La lutte continue pour la solidarité intergénérationnelle

Il n’en demeure pas moins que la constance des initiatives des personnes retraitées, sous l’impulsion du G9 depuis 2014, est un élément nouveau dans le « paysage social et citoyen » du pays. Les personnes retraitées sont en train de devenir un « acteur social » par ces initiatives répétées. C’est la marque de leur poids politique et électoral et de leur rôle dans la société (bénévolat associatif, conseils municipaux, aide aux familles, etc.). Plus les discours idéologiques les stigmatisent, plus les attaques sont fortes et violentes à leur égard, et plus ce regroupement des personnes retraitées se consolide. Ceci a aussi des effets dans les organisations syndicales où les personnes retraitées commencent à constater que, de fait, elles y étaient considérées comme des syndicalistes de second niveau. Il est probable que ceci marque le mouvement revendicatif des prochaines décennies, en France, mais également dans d’autres pays.  

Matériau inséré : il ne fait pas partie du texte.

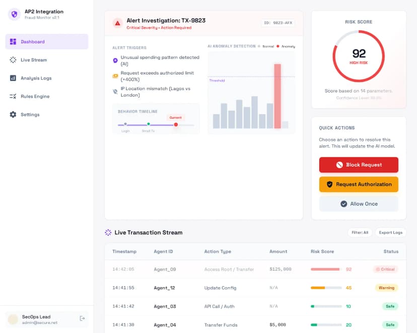Open the Filter: All dropdown
The height and width of the screenshot is (333, 417).
click(x=360, y=232)
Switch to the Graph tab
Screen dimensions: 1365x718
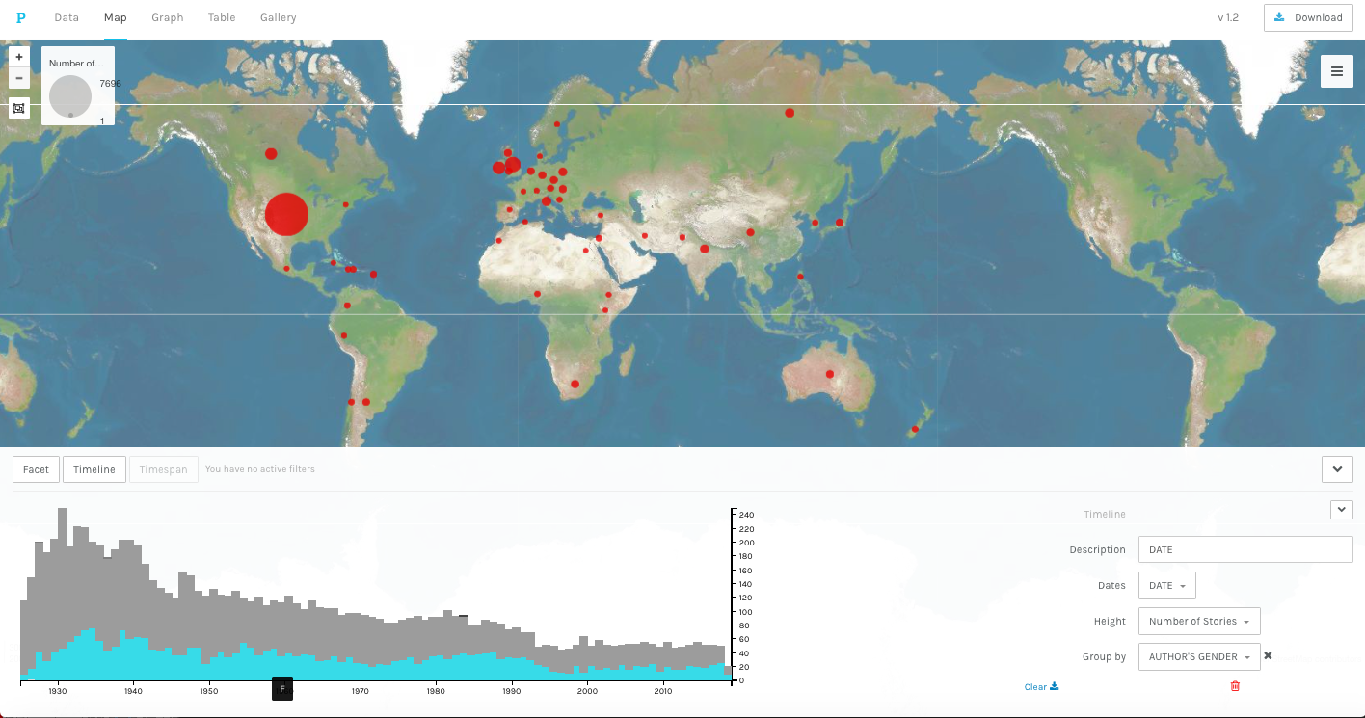point(168,17)
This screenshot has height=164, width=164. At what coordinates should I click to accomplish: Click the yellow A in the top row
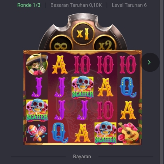pyautogui.click(x=60, y=65)
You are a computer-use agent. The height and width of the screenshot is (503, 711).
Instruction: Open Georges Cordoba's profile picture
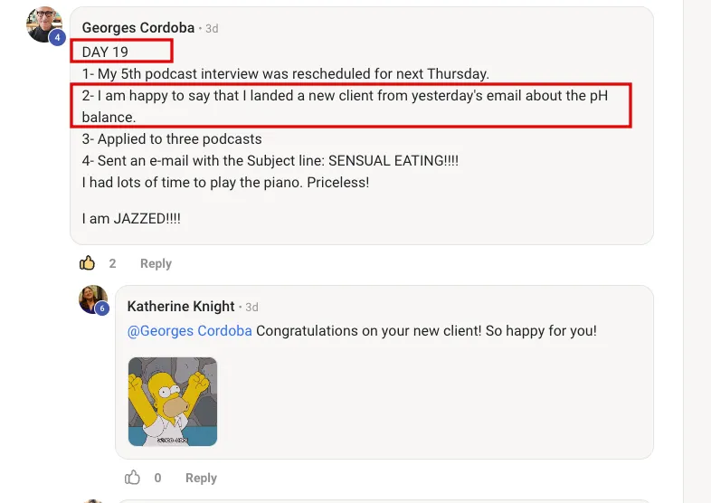click(43, 24)
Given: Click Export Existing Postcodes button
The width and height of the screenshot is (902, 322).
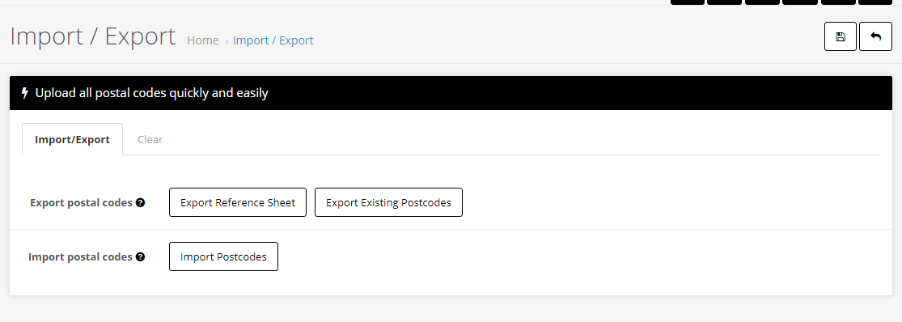Looking at the screenshot, I should click(388, 202).
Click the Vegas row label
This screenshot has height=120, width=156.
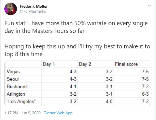coord(13,72)
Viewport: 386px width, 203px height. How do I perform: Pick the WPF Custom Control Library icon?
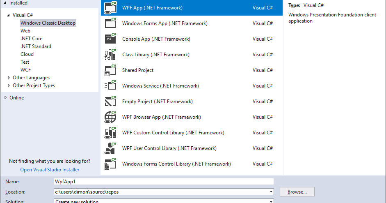(110, 133)
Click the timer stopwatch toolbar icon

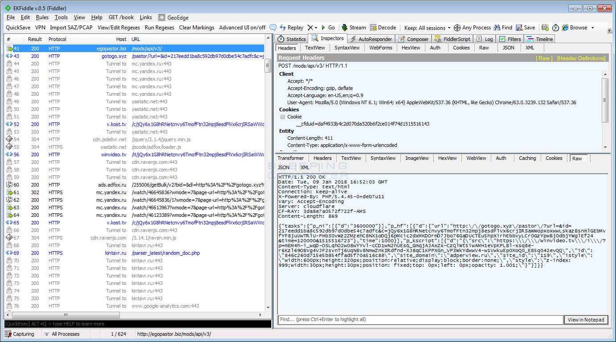(x=555, y=28)
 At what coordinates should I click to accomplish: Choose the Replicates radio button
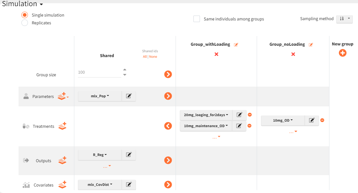point(24,23)
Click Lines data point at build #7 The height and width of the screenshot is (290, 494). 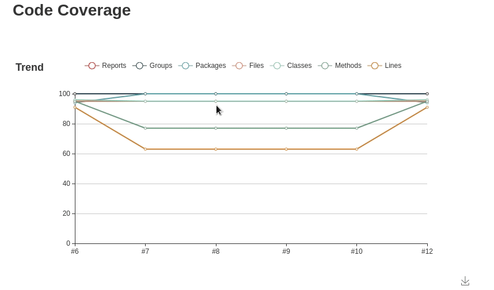pyautogui.click(x=145, y=149)
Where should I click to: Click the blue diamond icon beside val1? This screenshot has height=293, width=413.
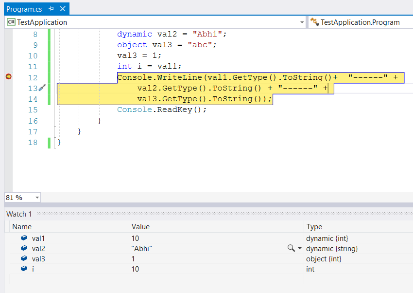(23, 238)
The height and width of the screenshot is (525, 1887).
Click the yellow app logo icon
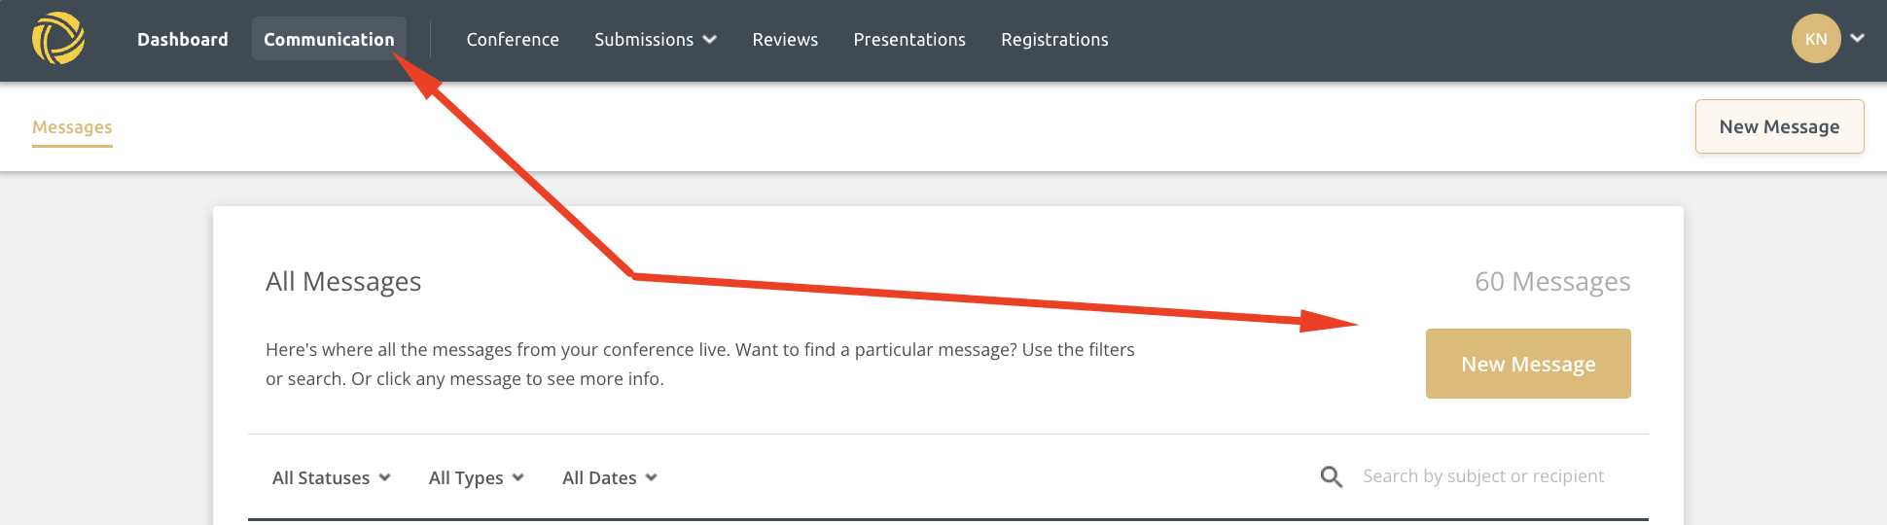(x=58, y=39)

C’est en Espagne que la lutte spécifique des retraités est la plus ancienne. Les mobilisations ont commencé dès 2011. Elles ont connu des « piques », particulièrement en 2018 et 2019, quand des retraités espagnols descendaient dans la rue, dans toutes les villes, pour réclamer des pensions équitables. La solidarité entre générations y était forte, car, en Espagne, avec le chômage de l’époque, de nombreuses familles survivaient grâce à l’apport de pensions de retraite. En Belgique, un mouvement similaire est aussi en cours de constitution. La recherche de « boucs émissaires » en ciblant « les vieux » se révèle une opération un peu compliquée pour les gouvernements, car chaque actif et chaque active a des personnes retraitées en regard, ce sont ses parents, et chaque adulte peut penser qu’un jour, à son tour, il ou elle sera une personne en retraite. La solidarité intergénérationnelle reste un moteur pour le progrès social.